BLOOMINGTON – The Indiana University Board of Trustees has approved the university operating budget for the new fiscal year, which includes increased student financial aid and support for employee compensation.
The fiscal year 2021-22 operating budget calls for spending $4 billion on IU’s campuses around the state, up from $3.7 billion last year. This increase is largely due to federal stimulus funding, which will add to the student support and compensate for revenue losses and expenses due to COVID-19.
Student financial aid is going up $72 million in the next fiscal year with stimulus funding included. This continues a growth in student financial aid that also increased in last year’s budget.

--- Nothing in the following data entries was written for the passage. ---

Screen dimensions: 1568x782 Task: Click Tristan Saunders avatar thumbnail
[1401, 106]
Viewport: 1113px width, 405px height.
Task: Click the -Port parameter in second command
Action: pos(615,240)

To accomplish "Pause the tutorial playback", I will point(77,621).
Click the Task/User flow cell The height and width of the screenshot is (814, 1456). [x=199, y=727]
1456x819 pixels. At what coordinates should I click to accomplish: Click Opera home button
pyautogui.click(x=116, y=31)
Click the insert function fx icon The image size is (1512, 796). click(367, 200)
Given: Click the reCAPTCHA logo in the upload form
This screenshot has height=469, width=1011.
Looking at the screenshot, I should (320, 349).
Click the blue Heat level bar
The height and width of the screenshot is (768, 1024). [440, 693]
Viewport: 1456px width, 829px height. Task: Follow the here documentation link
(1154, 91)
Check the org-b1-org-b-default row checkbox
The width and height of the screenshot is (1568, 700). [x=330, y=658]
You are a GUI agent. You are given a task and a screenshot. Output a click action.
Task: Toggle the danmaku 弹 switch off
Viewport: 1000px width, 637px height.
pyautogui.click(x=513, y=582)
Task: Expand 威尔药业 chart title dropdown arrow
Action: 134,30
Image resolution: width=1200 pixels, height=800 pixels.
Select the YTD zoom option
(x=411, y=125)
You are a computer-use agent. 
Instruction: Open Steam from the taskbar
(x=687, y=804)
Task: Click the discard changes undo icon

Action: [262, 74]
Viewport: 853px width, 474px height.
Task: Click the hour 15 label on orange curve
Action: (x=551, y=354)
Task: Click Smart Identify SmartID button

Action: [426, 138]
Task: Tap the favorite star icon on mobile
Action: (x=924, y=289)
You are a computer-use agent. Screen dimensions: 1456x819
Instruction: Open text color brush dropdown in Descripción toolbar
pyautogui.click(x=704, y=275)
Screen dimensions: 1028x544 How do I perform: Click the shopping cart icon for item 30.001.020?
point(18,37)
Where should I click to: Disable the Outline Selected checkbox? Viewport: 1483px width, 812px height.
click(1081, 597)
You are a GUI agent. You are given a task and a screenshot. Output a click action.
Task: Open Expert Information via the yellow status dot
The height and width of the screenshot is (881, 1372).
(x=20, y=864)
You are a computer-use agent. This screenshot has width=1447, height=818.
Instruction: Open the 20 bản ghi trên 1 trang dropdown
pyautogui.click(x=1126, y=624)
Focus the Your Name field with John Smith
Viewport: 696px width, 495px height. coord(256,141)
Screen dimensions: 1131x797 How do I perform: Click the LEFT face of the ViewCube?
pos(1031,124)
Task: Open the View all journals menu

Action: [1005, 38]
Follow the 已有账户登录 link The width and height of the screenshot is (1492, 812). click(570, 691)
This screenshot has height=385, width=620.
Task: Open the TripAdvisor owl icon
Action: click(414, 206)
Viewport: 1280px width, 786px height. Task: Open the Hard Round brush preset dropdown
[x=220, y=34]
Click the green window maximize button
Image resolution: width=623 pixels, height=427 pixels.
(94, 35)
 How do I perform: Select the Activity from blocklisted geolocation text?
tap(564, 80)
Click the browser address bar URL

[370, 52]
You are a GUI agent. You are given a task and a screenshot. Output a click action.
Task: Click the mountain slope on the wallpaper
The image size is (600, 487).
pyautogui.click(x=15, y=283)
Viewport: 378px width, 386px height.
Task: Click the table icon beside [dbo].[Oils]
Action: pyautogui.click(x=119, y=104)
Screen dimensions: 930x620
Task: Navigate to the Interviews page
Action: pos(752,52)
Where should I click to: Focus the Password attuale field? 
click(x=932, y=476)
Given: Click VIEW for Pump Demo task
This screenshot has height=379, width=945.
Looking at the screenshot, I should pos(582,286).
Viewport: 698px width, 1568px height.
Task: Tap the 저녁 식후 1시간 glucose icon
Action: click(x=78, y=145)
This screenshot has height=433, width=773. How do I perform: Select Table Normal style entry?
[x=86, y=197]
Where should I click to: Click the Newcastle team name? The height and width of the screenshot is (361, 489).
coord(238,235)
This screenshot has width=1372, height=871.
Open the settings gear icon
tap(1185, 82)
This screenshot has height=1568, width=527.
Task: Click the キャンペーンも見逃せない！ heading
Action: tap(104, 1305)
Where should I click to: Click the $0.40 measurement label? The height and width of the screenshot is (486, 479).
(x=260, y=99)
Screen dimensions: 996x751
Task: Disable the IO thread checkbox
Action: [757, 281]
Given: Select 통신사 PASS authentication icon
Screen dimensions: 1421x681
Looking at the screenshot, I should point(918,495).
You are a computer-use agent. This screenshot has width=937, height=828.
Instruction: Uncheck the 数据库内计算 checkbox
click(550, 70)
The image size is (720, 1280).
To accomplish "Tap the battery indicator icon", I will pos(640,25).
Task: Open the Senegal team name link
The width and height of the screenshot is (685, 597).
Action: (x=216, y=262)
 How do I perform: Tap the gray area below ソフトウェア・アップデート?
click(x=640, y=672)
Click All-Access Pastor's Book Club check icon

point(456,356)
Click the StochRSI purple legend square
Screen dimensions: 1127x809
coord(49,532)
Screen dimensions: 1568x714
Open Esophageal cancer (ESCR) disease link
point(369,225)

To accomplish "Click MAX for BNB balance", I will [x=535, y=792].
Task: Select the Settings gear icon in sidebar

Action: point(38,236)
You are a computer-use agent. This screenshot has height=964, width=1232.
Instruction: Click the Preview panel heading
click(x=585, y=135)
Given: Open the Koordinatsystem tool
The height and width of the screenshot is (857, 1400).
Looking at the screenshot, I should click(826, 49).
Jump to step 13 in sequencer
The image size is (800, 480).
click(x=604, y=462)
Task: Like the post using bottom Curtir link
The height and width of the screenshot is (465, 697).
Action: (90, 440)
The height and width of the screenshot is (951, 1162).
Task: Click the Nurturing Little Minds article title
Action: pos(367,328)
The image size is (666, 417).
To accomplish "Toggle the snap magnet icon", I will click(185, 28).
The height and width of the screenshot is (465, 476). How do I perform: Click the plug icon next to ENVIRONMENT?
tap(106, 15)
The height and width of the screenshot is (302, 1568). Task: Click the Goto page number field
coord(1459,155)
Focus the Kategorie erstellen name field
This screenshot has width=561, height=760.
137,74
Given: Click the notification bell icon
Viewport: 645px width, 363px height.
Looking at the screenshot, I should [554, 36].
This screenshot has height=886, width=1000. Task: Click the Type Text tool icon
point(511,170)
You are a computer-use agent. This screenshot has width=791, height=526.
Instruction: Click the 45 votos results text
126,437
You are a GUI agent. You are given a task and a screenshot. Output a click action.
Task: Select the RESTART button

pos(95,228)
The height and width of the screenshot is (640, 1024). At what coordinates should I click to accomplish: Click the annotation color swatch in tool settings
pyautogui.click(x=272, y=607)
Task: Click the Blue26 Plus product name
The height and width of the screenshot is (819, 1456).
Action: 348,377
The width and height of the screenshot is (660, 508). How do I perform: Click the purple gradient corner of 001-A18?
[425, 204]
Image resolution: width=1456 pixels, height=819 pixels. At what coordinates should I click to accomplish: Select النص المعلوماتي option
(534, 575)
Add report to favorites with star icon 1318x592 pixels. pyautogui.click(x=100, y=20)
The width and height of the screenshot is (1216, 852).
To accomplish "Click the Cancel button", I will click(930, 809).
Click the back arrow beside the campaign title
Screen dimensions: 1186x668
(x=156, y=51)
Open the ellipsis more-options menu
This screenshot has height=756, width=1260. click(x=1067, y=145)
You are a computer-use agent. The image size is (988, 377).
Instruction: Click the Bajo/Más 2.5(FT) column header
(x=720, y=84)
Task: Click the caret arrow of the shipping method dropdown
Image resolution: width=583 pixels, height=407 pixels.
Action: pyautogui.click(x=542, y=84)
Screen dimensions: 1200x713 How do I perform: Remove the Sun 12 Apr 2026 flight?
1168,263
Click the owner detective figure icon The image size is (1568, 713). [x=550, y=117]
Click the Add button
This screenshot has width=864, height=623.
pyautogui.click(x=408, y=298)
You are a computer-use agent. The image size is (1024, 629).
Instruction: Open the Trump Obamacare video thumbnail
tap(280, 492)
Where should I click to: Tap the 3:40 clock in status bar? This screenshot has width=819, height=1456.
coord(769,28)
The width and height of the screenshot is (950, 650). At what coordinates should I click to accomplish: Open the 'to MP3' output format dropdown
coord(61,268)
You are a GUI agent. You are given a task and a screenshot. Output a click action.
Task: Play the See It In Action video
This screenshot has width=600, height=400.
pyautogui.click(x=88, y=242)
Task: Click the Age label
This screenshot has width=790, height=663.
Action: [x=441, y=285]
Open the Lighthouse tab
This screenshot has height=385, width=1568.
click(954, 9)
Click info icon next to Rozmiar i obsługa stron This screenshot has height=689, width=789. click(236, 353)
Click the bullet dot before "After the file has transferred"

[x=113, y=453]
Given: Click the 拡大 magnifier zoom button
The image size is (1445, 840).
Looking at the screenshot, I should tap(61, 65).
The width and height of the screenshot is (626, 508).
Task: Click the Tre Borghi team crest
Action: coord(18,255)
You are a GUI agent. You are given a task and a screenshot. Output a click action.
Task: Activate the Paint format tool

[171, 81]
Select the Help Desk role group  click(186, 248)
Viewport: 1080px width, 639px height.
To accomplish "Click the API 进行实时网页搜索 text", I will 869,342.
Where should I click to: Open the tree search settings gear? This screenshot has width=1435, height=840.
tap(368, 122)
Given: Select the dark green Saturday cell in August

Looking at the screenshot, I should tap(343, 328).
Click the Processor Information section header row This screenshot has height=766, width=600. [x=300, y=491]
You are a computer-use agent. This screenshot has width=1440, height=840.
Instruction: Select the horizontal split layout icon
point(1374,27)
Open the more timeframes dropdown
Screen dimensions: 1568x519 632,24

The budget also includes the first fiscal year with a $15-an-hour minimum wage for appointed staff at IU. In February, the trustees approved an immediate increase for the minimum wage to $13.66 an hour, with the $15-an-hour rate taking effect with the start of the fiscal year July 1. The move completes a plan approved by the trustees in 2017 to increase the minimum wage to $15 an hour by the 2021-22 fiscal year.
The new budget accounts for a lifting of the salary and hiring freezes implemented during the pandemic, as well as new expenses with the restart of campus services that were halted during the pandemic.
The budget continues a fiscally responsible path as the university emerges from the effects of the pandemic. As a response to the funding pressures, IU President Michael A. McRobbie asked for a 5 percent cut across the university in the last fiscal year. The final cut exceeded that, saving $94 million for 2020-21. The budget savings add to reallocations and budget efficiency measures in the previous six years that saved over $100 million.
IU Vice President and Chief Financial Officer John Sejdinaj and Associate Vice President for Budget and Planning Samuel Adams presented the budget to the trustees.
Sejdinaj emphasized to the trustees that the health and safety of students and employees continue to be a major focus of the budget construction. He said the spending on COVID-19 mitigation efforts last year will continue into this year, even as the university returns to mostly normal operations with in-person classes and fewer restrictions for vaccinated students, faculty, and staff.